射水サクラマスのっけて丼 贅沢3点セット

新たな射水市ブランドの確立

鮮やかな桜色の柔らかい肉質と、口の中でとろけるような脂のりと旨味。かつて富山市の中心を流れる神通川で水揚げされていた「サクラマス」は、富山県の郷土料理「ますの寿司」になくてはならない存在だった。今では天然のサクラマスを獲ることはほぼできなくなり、希少な高級魚としてもその名が知られている。そんななか、射水市の堀岡養殖漁業協同組合を中心に養殖がスタートしたのが2013年。2024年の出荷の際には重さ3キロ超えのサクラマスが水揚げされたと報道され、射水市ブランドの新たな特産品「射水サクラマス」として注目を浴びている。

約2㎏もある立派な「射水サクラマス」
射水市の堀岡養殖漁業協同組合

“いつでも食べられる”贅沢

養殖である「射水サクラマス」の利点は美味しさや安全面に加え、貴重なサクラマスの供給が安定することだと話してくれたのは、『棚辺水産』の社長である棚辺芳彦さん。現在『棚辺水産』では「射水サクラマス」のお刺身と郷土料理である昆布締め、そのままご飯にのっけて食べられる「のっけて丼」の3つの商品を展開。春を告げる競りが過ぎたオフシーズンは直接養殖場まで取りに行き、直営店である『白エビ壱番屋』で解凍、捌いてパック詰めまで行う。道の駅など観光スポットでも販売が始まり、1日4本から5本のサクラマスを捌くこともあるという。

桜色の上質な身は柔らかく、とろけるような食感
「のっけて丼」は3種類の味が楽しめる

「射水サクラマス」の魅力を引き出す

新鮮な神経締めで処理した「射水サクラマス」は臭みもなく、解凍後1日寝かせると脂がほどよく出てトロトロになる。捌くときは骨の位置を手で確認しながら、小さな骨も見逃さないよう丁寧に取り除いていく。3枚おろしにすると骨も一緒に取れる魚と違って、サクラマスの不規則に配置されている骨は残りやすいからなのだそう。袋詰めの際は脂身など部位が偏らないように気を付けながら、身がしっかりと見えるように整える。現在、こうした一連の「射水サクラマス」の作業は全て人の手によって行われているから驚きだ。最後に商品は真空パックで冷凍庫へ。美味しさと鮮度を保ちながら、約3ヶ月と日持ちがするのも嬉しい。

小骨もしっかりと取ることで口当たりの良さが際立つ
「射水サクラマス」を存分に味わえるよう気配りは欠かさない
1つひとつ丁寧に作業が進められていく
真空パックにして冷凍することで味も馴染み、日持ちも長くなる

ご飯のお供に、お酒のアテに

お刺身と富山らしい昆布締めに並ぶのは、丼の上に乗せるだけでサクラマス丼になる「のっけて丼」。長年サクラマスに携わってきた市の担当者に相談したことがきっかけで作り始め、お墨付きもいただいている人気商品だ。タレに漬けこまれた食べ応えのある厚めの身はそのまま食べても絶品。味は「わさび醤油」と「にんにくバジル」、「炙り漬け」の3種類。漬け込む時間を調節しつつ、タレの味付けや濃さにもを試行を重ねた。一口食べると、食欲をかき立てるタレの風味とサクラマスの濃厚な旨味が見事に溶け合う。玉ねぎや卵黄、海苔などをトッピングして自分好みにアレンジするのもおすすめ。

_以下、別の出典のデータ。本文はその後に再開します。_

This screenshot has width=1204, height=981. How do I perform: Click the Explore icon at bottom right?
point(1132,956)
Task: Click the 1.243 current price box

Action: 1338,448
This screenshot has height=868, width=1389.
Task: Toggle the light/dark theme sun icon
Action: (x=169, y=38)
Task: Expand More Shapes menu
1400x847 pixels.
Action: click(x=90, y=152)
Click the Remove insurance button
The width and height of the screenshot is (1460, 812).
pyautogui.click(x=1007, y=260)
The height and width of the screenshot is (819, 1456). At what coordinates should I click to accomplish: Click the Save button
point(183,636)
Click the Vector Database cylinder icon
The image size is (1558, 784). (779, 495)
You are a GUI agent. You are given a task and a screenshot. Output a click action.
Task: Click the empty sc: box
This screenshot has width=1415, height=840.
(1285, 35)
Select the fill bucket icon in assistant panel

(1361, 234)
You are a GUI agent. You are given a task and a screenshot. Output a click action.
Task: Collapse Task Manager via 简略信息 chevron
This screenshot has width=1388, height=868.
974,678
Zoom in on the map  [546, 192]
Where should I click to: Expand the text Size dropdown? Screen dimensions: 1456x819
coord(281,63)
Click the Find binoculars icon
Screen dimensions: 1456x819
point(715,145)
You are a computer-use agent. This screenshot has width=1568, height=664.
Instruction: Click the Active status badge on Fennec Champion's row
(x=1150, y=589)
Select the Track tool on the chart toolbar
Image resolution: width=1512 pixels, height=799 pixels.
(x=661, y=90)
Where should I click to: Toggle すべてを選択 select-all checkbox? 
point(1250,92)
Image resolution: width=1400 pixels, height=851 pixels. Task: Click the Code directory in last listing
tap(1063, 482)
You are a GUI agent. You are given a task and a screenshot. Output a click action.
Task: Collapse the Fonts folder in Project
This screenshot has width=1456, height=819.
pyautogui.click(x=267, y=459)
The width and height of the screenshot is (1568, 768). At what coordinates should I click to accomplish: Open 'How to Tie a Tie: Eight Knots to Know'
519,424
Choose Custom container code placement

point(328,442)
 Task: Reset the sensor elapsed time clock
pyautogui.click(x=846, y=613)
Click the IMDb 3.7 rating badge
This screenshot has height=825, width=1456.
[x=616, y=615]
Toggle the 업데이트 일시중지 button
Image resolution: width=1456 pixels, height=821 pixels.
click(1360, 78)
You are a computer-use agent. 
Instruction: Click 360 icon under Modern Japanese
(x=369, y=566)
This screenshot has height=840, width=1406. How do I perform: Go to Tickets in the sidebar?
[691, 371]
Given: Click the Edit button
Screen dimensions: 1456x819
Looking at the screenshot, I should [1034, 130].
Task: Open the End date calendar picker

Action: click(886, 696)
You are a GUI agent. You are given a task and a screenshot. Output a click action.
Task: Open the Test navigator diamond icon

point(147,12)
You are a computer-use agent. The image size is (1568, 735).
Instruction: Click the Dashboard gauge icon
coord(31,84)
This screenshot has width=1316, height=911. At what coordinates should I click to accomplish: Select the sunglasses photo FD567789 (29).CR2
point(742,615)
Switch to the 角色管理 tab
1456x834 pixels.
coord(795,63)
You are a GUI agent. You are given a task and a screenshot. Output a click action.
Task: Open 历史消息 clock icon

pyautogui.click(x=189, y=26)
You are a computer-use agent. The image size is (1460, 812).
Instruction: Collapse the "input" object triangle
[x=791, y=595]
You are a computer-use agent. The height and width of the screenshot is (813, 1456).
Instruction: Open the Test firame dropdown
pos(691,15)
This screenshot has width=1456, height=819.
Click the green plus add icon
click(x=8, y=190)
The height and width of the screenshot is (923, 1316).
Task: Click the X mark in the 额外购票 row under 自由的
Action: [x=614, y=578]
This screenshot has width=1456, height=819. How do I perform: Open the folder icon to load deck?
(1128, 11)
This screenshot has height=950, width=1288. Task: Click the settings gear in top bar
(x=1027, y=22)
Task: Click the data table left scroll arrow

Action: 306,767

独自にブレンドした「わさび醤油」は辛すぎずアレンジも多様
「にんにくバジル」のコクと風味はサクラマスとの相性抜群
炙ったことによる食感の違いと香りも楽しめる「炙り漬け」

苦境を照らす新たな一歩

新湊漁港の近く、1年を通して白エビがあり、冬には紅ズワイガニが店頭に並ぶ『白エビ壱番屋』がオープンしたのは10年前。しかし「こんな状況は初めて」と棚辺社長が話すように、ここ1年で射水市の漁業の様子は大きく変わった。2024年1月1日に発生した能登半島地震の影響の大きさは射水市も例外ではなく、漁港周辺施設の被害に加え、白エビや紅ズワイガニの漁獲量も減少。先行きの見通しを立てるのが難しい状況のなか、自信をもってアピールできる特産品として「射水サクラマス」が次なる一歩を踏み出した。「お客様の反応や声も活かしていきたい」と、これからの展望も見据えている。注目を集める挑戦と可能性に今後も目が離せない。